**What this task involves:** Scan the entries below and tally the lines that include "each". Return nothing but the tally.

**Dataset excerpts:**
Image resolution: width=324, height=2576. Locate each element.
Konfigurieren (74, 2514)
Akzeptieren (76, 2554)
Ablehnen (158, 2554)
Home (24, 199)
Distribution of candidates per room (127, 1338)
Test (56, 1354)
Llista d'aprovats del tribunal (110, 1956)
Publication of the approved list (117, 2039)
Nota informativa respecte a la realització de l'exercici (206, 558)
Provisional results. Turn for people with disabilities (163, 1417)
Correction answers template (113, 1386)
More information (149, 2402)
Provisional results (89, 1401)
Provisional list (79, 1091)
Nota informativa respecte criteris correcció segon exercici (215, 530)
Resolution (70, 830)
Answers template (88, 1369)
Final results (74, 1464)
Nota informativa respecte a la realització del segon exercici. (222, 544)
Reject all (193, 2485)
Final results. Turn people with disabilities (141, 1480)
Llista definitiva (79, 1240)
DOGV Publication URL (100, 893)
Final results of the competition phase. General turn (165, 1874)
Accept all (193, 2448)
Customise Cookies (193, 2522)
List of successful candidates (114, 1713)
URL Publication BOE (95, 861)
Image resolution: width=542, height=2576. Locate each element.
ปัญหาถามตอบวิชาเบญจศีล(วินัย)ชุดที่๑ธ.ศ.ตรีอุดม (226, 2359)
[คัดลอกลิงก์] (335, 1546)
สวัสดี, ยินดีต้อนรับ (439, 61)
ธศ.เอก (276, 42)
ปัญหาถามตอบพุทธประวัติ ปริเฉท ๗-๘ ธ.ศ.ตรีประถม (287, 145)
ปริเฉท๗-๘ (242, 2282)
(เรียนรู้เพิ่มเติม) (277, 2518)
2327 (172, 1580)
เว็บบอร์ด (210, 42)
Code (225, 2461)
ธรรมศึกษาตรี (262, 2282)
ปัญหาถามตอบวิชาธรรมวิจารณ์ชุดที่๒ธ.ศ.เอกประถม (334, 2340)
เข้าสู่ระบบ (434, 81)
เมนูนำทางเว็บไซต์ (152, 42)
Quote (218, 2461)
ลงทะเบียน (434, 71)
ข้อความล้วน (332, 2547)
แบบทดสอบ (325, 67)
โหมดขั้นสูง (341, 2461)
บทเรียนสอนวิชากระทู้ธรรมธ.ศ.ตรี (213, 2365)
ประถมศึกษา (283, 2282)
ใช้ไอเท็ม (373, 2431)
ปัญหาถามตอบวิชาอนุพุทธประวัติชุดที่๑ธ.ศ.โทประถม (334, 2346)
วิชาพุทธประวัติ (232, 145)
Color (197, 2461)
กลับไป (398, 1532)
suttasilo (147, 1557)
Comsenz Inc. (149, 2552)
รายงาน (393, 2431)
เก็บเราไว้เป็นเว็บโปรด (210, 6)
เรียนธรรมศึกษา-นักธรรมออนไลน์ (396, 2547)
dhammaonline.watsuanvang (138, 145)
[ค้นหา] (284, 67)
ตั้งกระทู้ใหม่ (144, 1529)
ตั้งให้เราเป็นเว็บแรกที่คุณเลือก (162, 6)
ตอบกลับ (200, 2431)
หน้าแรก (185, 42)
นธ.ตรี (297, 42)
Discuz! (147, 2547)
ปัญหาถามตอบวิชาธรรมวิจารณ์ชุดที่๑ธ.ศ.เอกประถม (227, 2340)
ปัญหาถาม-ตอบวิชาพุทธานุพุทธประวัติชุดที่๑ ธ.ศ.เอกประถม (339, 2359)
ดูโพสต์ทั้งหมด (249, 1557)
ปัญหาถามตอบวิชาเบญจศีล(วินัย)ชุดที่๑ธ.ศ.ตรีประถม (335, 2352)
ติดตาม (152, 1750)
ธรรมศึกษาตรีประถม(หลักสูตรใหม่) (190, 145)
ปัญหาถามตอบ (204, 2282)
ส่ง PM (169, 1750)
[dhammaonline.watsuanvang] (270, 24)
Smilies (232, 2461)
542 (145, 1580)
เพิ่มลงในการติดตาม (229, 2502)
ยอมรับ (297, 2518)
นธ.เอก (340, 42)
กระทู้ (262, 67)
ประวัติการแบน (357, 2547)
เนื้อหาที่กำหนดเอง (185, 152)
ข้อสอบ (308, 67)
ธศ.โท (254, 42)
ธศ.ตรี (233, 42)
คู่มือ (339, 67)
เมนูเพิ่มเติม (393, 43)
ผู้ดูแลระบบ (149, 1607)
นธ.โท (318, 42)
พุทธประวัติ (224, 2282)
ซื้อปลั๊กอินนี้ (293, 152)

**Task result:** 2